Atmospheric reanalysis is a technique of assimilation of meteorological observation data using numerical circulation models. Atmospheric reanalysis intends to remove eventual physical inconsistencies due to deficiency of meteorological observations (e.g., sparse distribution of meteorological stations or shortcomings of observational techniques) and it is considered the most accurate reconstruction of past climate conditions. The horizontal resolution of ERA-Interim is ~75 km.
Following results from Georgievski et al. [46], we have complemented our analysis with the active layer thickness from ESA Permafrost climate change initiative (CCI).
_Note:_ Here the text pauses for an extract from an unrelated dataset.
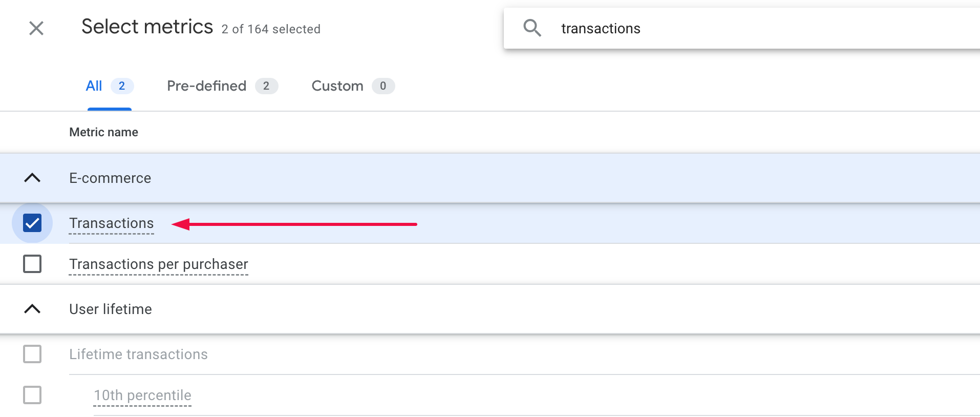Expand the E-commerce section header
This screenshot has height=417, width=980.
click(x=110, y=178)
The map of ESA CCI active layer thickness [35] is based on the transient permafrost model CryoGrid CCI driven by land surface temperature (MODIS LST/ ESA LST CCI) and land cover (ESA LC CCI). ESA Permafrost CCI maps are available for period 2003–2017, and the spatial resolution is ~1 km. Considering the small-scale heterogeneity medium resolution, ESA Permafrost CCI active layer thickness has been verified against in situ observations documented in the CALM database. The CALM network is a coordinated attempt to standardize measurements of active layer properties in circumpolar regions. Comparison of ESA Permafrost CCI active layer thickness with corresponding CALM sites measurements shows that datasets are either in good agreement (Vaskiny Dachi) or qualitatively good at capturing trends (Urengoy Gas Field GP15 and Bolvansky Cape).
Since CALM data are not available for all the areas covered by VHR imagery, in further analysis we use ESA Permafrost CCI active layer thickness spatially averaged for YAM, URG and PEC regions.
We note that the resolution of the ERA-Interim data is rather coarse compared to the scale of VHR images and may not fully represent the exact conditions at the three sites. However, on the one hand, they can be used to identify large-scale climate drivers of environmental change that also act at small scale and, hence, may contribute to permafrost degradation. On the other hand, it has been shown that ERA-Interim data generally agree well with observations in the high northern latitudes [45,47,48].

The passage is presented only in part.